(Stored records)

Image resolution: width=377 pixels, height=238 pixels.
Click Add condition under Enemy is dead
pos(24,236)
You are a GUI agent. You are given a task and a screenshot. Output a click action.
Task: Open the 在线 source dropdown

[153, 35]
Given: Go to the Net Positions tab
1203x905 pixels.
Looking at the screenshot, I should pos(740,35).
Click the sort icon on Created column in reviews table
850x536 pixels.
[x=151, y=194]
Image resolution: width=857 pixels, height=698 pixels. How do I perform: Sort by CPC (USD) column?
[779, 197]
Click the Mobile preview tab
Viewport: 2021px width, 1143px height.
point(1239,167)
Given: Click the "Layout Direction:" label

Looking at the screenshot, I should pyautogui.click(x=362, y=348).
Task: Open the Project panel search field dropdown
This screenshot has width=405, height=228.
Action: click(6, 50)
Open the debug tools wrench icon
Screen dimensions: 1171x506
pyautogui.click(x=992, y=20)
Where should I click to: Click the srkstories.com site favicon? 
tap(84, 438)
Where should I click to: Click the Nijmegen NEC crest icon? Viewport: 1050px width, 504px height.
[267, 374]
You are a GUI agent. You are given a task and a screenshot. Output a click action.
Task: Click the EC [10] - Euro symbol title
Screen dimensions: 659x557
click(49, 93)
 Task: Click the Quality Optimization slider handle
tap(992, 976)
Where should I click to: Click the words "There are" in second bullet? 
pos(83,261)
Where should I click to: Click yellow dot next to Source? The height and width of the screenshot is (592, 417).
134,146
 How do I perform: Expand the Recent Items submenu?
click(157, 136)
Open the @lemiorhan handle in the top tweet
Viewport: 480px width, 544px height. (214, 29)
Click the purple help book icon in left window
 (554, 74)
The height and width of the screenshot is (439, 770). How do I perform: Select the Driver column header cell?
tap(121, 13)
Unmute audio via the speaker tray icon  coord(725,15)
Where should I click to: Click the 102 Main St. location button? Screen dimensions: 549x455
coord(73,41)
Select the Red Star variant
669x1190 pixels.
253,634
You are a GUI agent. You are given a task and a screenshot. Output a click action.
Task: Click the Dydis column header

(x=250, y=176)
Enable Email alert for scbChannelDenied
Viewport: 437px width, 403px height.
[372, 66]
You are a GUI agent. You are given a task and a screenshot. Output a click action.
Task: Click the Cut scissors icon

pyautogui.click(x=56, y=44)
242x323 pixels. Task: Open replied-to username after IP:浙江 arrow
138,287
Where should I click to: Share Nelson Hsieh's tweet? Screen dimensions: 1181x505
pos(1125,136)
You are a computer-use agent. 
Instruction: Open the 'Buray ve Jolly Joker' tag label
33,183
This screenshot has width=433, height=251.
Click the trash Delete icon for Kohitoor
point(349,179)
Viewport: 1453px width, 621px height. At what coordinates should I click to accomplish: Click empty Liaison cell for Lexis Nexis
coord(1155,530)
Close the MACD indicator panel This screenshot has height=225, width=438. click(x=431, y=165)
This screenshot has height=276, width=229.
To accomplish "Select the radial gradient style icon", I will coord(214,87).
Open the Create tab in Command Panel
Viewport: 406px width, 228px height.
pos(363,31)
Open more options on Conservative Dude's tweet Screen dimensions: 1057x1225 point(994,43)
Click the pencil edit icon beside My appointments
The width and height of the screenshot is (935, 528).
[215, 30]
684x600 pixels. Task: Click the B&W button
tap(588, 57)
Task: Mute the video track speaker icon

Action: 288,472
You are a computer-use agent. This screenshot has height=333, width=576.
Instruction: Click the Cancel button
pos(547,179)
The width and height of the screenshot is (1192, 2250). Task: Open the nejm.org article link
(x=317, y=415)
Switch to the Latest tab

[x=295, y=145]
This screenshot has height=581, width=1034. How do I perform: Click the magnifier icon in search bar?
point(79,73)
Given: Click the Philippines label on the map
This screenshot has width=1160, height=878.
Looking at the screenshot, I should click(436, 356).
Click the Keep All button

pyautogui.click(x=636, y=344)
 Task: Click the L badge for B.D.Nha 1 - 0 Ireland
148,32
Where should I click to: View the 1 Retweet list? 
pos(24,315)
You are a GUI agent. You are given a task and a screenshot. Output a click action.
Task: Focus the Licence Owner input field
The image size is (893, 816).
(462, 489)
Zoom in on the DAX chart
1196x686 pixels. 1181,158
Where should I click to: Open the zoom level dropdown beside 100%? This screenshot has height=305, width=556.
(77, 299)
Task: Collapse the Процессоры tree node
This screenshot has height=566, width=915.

*Exercise*.
Bring together all lines of the entries above in which the string "field" occurs.

*Solution for this task*.
Task: Open the Project panel search field dropdown
Task: Focus the Licence Owner input field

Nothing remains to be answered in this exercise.